No "Class Actions"
The days of finding relief via the “class action” lawsuit are over. The Prison Litigation Reform Act (PLRA) and countless other rulings have essentially castrated the “class action.” The worst part is, under certain protocols, if a class action loses, every person in the “suspect class” is prohibited from filing in the future on similar grounds!
Only a fascist or a moron will file “class actions” because they have been eliminated. The proper methodology is to bury the bastards with litigation from individual litigants. Whatever the issue, rather than “joining forces” officially, we need to coordinate from the periphery. If 20 individuals file relatively similar actions in the same Court, the Court will occasionally attempt to coerce them into becoming a de facto “class.” That can be refused by a litigant who wishes to proceed “as a class of one.” Failure in this case does not affect other individual litigants. The decision might be harmful, but it cannot completely deflate the opportunity to seek “redress of grievances,” as are protected by the First and Fourteenth Amendments.
The only way to fight in a corrupted system is to use those remaining rules that ostensibly still exist and turn them against the persecuting agencies.

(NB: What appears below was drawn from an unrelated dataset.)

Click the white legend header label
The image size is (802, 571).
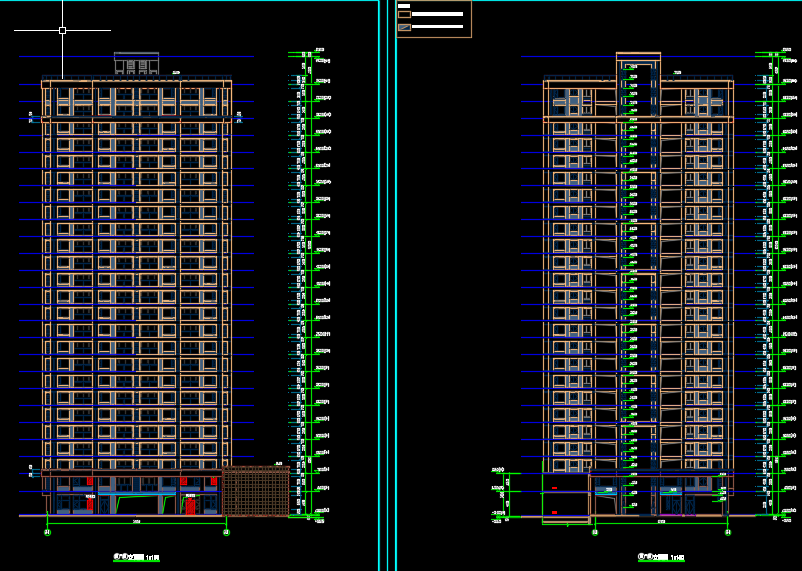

The only way to win requires seriously thinking outside the box; but doing it with a rationale they’re required to accept. If they try and blow smoke up your ass, take it to the next level. To borrow from Churchill’s address done at Princeton: “Never give in. Never give in. Never give in…” It doesn’t need to be eloquent: it just needs to be.
MIM(Prisons) adds: The PLRA is one way that prisoners are legally stripped of their rights as u.$. citizens. During the first wave of the Prison Movement, class actions were a crucial tool for prisoner activists to fight battles on behalf of all prisoners. The state didn’t like that. We wouldn’t go as far as this comrade to say that class actions are completely obsolete, but they are now extremely complex and should be brought by a lawyer. Since most of our comrades cannot afford lawyers, class action suits are functionally useless to us.
This comrade is correct that despite the difficulties we face today, we must keep finding ways to fight legal battles until they take all such rights away. And there are still ways for us to work together and work strategically. Issue 13 of ULK will focus on how to do this, so comrades should write in with their ideas.